* [Instructions for the task]: Repeat the data exactly, please.

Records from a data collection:
※

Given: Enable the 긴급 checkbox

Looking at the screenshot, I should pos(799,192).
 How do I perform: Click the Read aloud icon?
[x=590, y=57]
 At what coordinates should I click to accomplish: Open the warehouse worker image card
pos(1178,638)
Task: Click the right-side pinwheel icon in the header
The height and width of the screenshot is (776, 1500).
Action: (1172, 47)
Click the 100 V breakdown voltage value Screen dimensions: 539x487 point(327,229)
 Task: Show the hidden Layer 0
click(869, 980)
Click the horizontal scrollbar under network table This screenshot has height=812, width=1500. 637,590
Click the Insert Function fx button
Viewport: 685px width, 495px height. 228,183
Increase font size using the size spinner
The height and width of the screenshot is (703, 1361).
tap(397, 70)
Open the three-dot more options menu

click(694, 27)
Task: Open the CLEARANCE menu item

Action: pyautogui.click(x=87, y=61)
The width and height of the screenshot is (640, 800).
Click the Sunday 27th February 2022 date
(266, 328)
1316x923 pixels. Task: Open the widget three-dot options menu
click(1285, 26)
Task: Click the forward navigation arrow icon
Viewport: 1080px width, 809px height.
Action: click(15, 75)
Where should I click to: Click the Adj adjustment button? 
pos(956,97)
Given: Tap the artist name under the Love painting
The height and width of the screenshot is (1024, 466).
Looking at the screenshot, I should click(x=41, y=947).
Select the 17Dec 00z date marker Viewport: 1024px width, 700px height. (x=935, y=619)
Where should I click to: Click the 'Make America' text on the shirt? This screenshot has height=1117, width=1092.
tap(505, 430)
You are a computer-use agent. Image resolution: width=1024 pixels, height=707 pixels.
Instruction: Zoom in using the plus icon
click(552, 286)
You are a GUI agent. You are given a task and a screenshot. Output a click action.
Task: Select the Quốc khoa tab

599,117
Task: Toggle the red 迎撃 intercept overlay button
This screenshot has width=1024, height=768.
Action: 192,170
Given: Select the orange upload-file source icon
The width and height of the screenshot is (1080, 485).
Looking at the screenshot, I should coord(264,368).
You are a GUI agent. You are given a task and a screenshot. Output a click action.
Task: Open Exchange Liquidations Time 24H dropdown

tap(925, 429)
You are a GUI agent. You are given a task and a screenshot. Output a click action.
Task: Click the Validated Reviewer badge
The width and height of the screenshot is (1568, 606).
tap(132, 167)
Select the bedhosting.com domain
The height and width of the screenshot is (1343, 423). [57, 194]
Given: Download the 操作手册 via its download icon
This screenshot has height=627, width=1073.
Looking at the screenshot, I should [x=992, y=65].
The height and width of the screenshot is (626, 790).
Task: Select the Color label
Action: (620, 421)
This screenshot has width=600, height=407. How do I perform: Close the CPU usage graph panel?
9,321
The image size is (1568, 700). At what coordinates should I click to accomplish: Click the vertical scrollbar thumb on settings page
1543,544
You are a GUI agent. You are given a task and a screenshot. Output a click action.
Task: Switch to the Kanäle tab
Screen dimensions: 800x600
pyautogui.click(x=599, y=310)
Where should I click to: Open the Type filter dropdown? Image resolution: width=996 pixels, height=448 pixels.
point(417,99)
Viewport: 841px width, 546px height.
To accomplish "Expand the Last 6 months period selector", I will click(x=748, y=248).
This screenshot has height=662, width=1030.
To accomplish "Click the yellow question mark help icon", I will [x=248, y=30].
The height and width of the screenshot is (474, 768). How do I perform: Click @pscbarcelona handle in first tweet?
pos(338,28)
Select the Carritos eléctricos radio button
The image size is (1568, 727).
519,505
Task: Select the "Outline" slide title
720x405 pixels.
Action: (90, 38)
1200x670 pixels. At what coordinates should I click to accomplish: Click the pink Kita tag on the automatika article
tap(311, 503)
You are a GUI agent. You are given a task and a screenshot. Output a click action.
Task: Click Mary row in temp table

※

* [Exercise output]:
Given: Enable the 긴급 checkbox

Looking at the screenshot, I should pos(799,192).
 How do I perform: Click the Read aloud icon?
[x=590, y=57]
 At what coordinates should I click to accomplish: Open the warehouse worker image card
pos(1178,638)
Task: Click the right-side pinwheel icon in the header
The height and width of the screenshot is (776, 1500).
Action: (1172, 47)
Click the 100 V breakdown voltage value Screen dimensions: 539x487 point(327,229)
 Task: Show the hidden Layer 0
click(869, 980)
Click the horizontal scrollbar under network table This screenshot has height=812, width=1500. 637,590
Click the Insert Function fx button
Viewport: 685px width, 495px height. 228,183
Increase font size using the size spinner
The height and width of the screenshot is (703, 1361).
tap(397, 70)
Open the three-dot more options menu

click(694, 27)
Task: Open the CLEARANCE menu item

Action: pyautogui.click(x=87, y=61)
The width and height of the screenshot is (640, 800).
Click the Sunday 27th February 2022 date
(266, 328)
1316x923 pixels. Task: Open the widget three-dot options menu
click(1285, 26)
Task: Click the forward navigation arrow icon
Viewport: 1080px width, 809px height.
Action: click(15, 75)
Where should I click to: Click the Adj adjustment button? 
pos(956,97)
Given: Tap the artist name under the Love painting
The height and width of the screenshot is (1024, 466).
Looking at the screenshot, I should click(x=41, y=947).
Select the 17Dec 00z date marker Viewport: 1024px width, 700px height. (x=935, y=619)
Where should I click to: Click the 'Make America' text on the shirt? This screenshot has height=1117, width=1092.
tap(505, 430)
You are a computer-use agent. Image resolution: width=1024 pixels, height=707 pixels.
Instruction: Zoom in using the plus icon
click(552, 286)
You are a GUI agent. You are given a task and a screenshot. Output a click action.
Task: Select the Quốc khoa tab

599,117
Task: Toggle the red 迎撃 intercept overlay button
This screenshot has width=1024, height=768.
Action: 192,170
Given: Select the orange upload-file source icon
The width and height of the screenshot is (1080, 485).
Looking at the screenshot, I should coord(264,368).
You are a GUI agent. You are given a task and a screenshot. Output a click action.
Task: Open Exchange Liquidations Time 24H dropdown

tap(925, 429)
You are a GUI agent. You are given a task and a screenshot. Output a click action.
Task: Click the Validated Reviewer badge
The width and height of the screenshot is (1568, 606).
tap(132, 167)
Select the bedhosting.com domain
The height and width of the screenshot is (1343, 423). [57, 194]
Given: Download the 操作手册 via its download icon
This screenshot has height=627, width=1073.
Looking at the screenshot, I should [x=992, y=65].
The height and width of the screenshot is (626, 790).
Task: Select the Color label
Action: (620, 421)
This screenshot has width=600, height=407. How do I perform: Close the CPU usage graph panel?
9,321
The image size is (1568, 700). At what coordinates should I click to accomplish: Click the vertical scrollbar thumb on settings page
1543,544
You are a GUI agent. You are given a task and a screenshot. Output a click action.
Task: Switch to the Kanäle tab
Screen dimensions: 800x600
pyautogui.click(x=599, y=310)
Where should I click to: Open the Type filter dropdown? Image resolution: width=996 pixels, height=448 pixels.
point(417,99)
Viewport: 841px width, 546px height.
To accomplish "Expand the Last 6 months period selector", I will click(x=748, y=248).
This screenshot has height=662, width=1030.
To accomplish "Click the yellow question mark help icon", I will [x=248, y=30].
The height and width of the screenshot is (474, 768). How do I perform: Click @pscbarcelona handle in first tweet?
pos(338,28)
Select the Carritos eléctricos radio button
The image size is (1568, 727).
519,505
Task: Select the "Outline" slide title
720x405 pixels.
Action: (90, 38)
1200x670 pixels. At what coordinates should I click to accomplish: Click the pink Kita tag on the automatika article
tap(311, 503)
You are a GUI agent. You are given a task and a screenshot. Output a click action.
Task: Click Mary row in temp table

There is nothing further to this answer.